_AIM OF THE TASK:_ Convert each non-blank line of the material below into a row of a Markdown table with the columns "Row" and "Line". Number the rows in order, and leave the pictures out of the table.
start DATA
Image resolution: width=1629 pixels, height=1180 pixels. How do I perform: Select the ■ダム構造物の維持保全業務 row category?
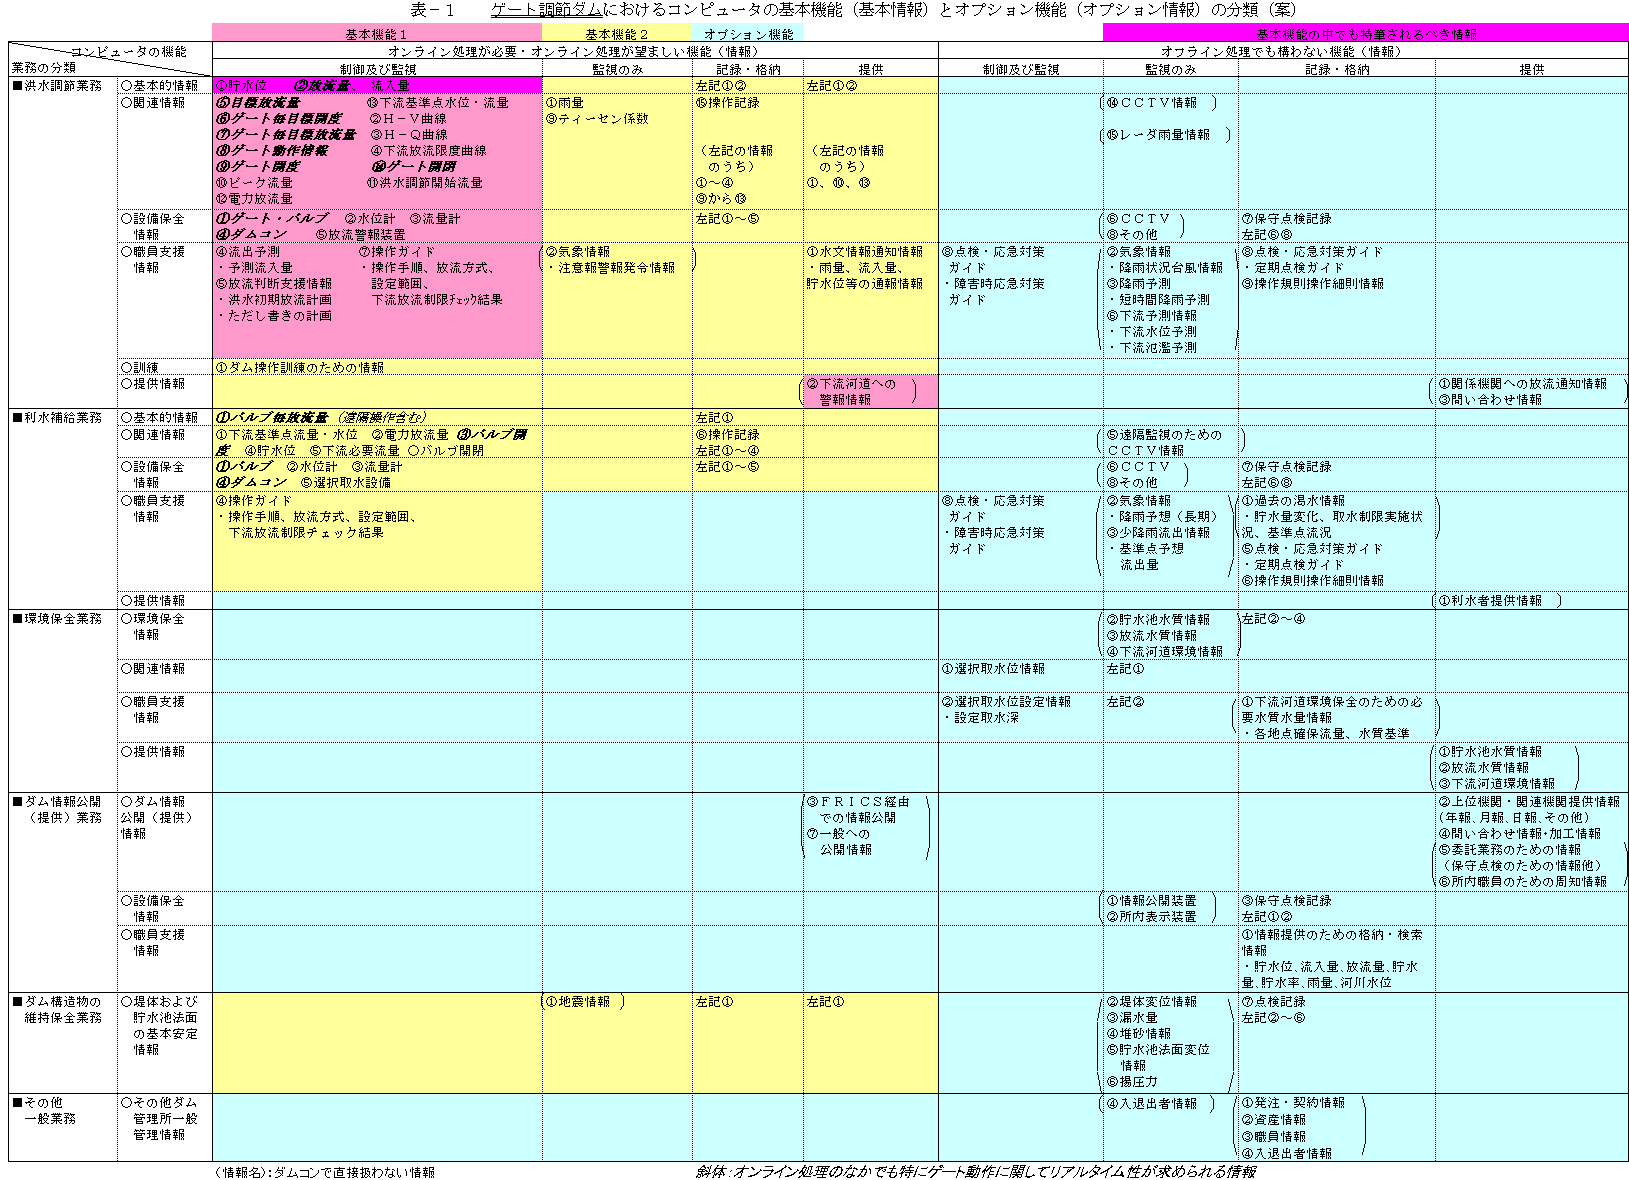pos(62,1010)
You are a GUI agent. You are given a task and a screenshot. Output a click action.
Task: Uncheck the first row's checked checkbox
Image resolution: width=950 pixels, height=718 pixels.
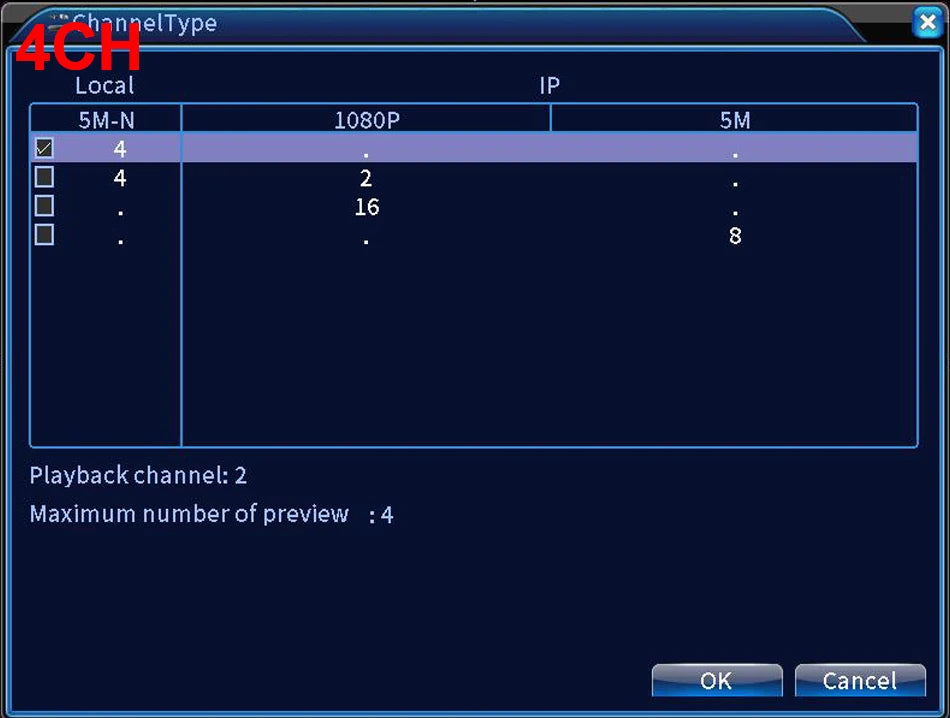click(44, 149)
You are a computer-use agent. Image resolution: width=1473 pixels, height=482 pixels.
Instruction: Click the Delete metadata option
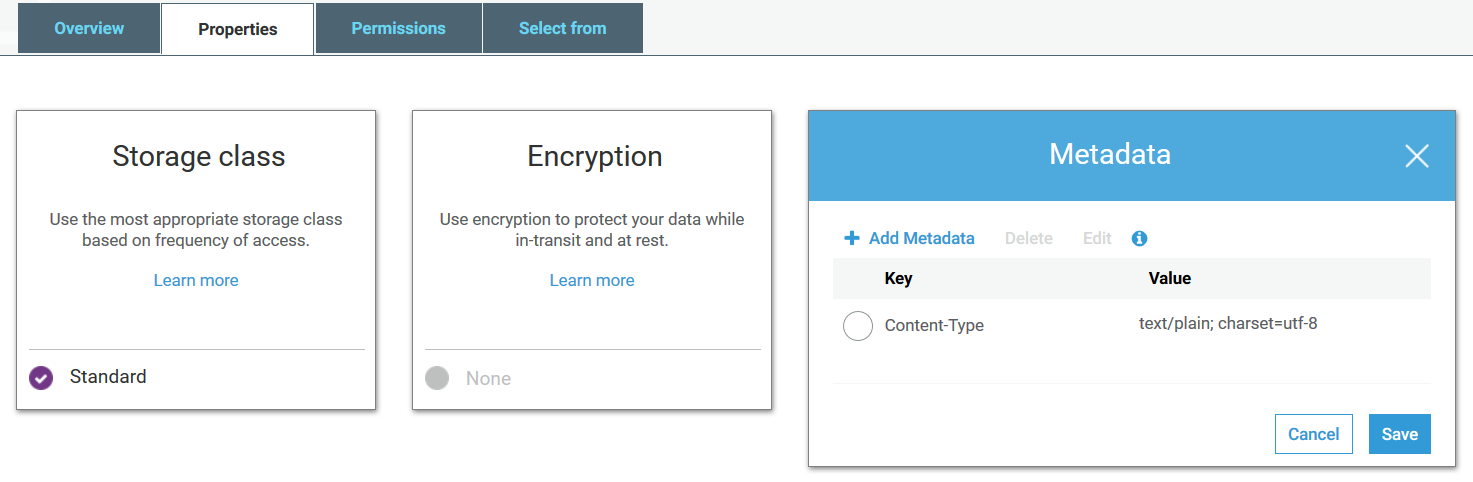1029,238
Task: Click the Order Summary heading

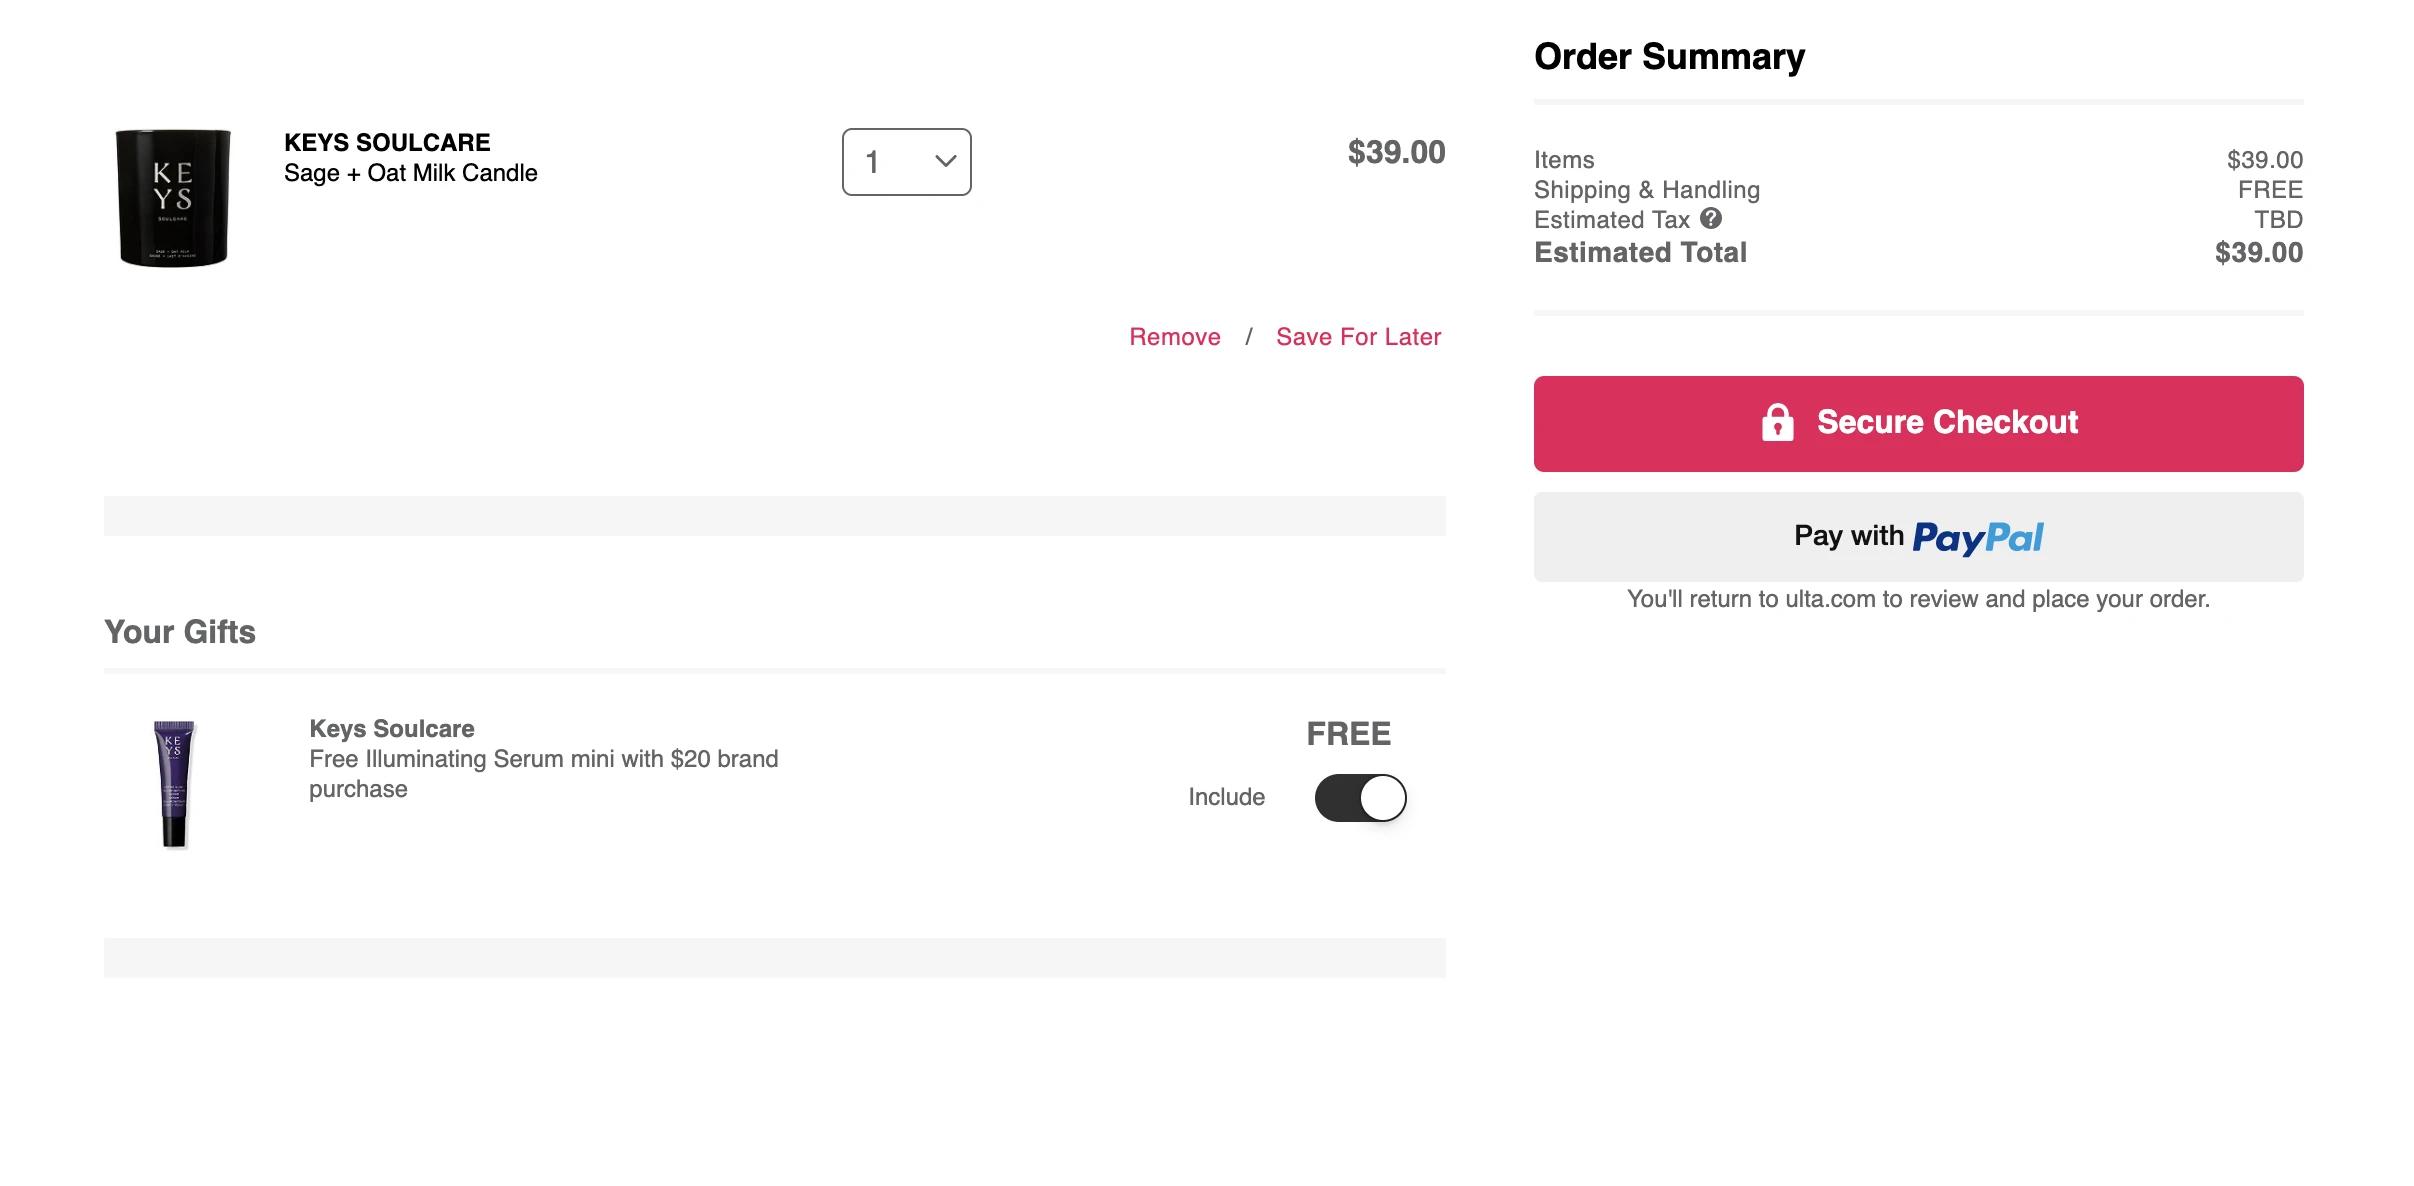Action: pos(1669,57)
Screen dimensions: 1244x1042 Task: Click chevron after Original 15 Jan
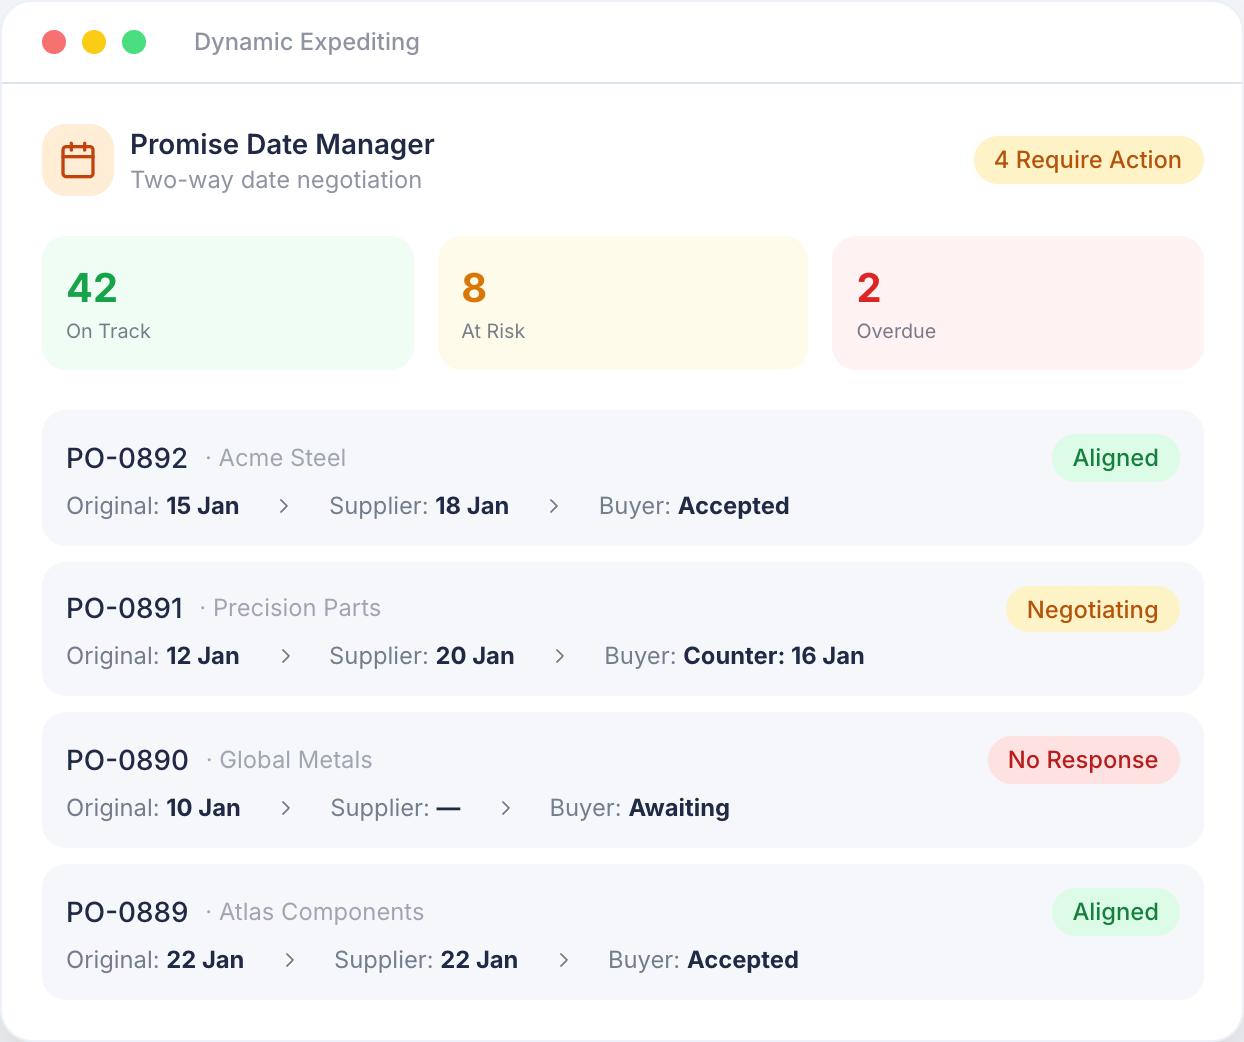(284, 506)
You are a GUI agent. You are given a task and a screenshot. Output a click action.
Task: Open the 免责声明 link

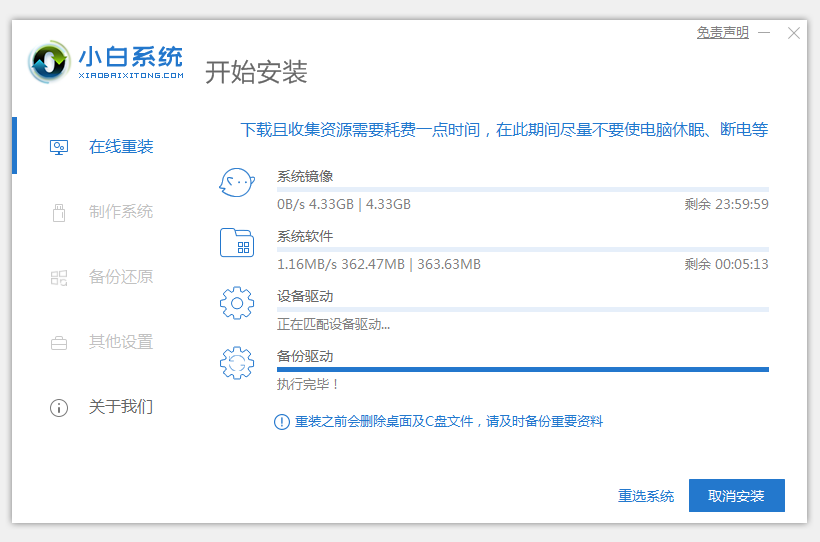pos(722,32)
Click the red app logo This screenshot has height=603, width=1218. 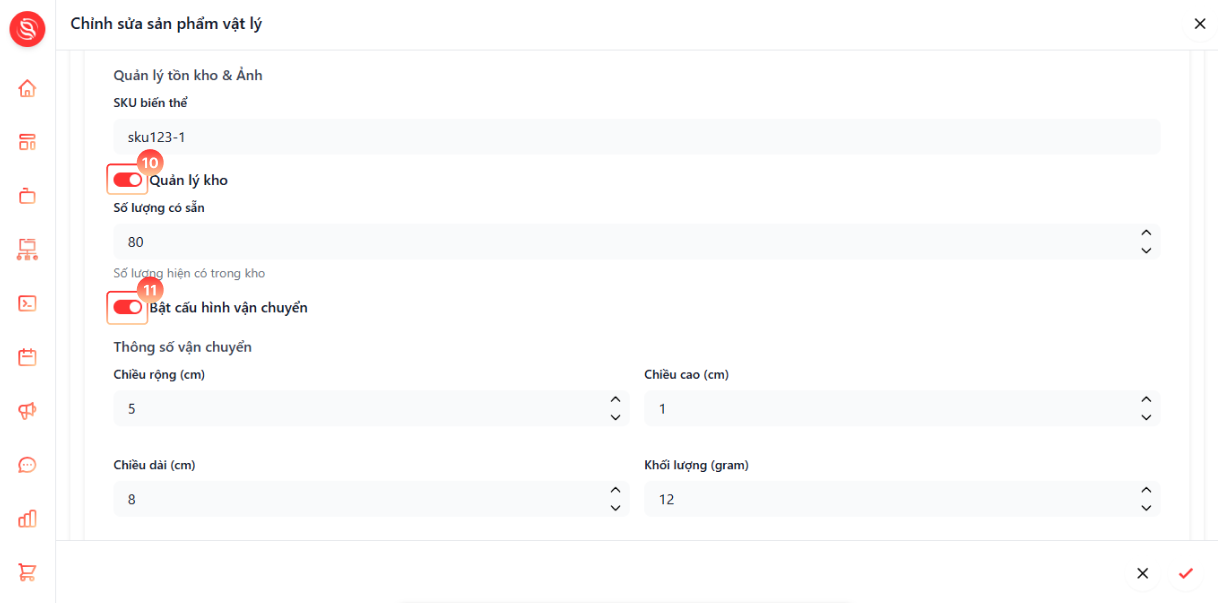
end DATA
_RIGHT ANSWER:_
| Row | Line |
|---|---|
| 1 | Image resolution: width=1629 pixels, height=1180 pixels. How do I perform: Select the ■ダム構造物の維持保全業務 row category? |
| 2 | pos(62,1010) |
| 3 | You are a GUI agent. You are given a task and a screenshot. Output a click action. |
| 4 | Task: Uncheck the first row's checked checkbox |
| 5 | Image resolution: width=950 pixels, height=718 pixels. |
| 6 | click(44, 149) |
| 7 | You are a computer-use agent. Image resolution: width=1473 pixels, height=482 pixels. |
| 8 | Instruction: Click the Delete metadata option |
| 9 | 1029,238 |
| 10 | Task: Click the Order Summary heading |
| 11 | Action: pos(1669,57) |
| 12 | Screen dimensions: 1244x1042 Task: Click chevron after Original 15 Jan |
| 13 | (284, 506) |
| 14 | You are a GUI agent. You are given a task and a screenshot. Output a click action. |
| 15 | Task: Open the 免责声明 link |
| 16 | pos(722,32) |
| 17 | Click the red app logo This screenshot has height=603, width=1218.  |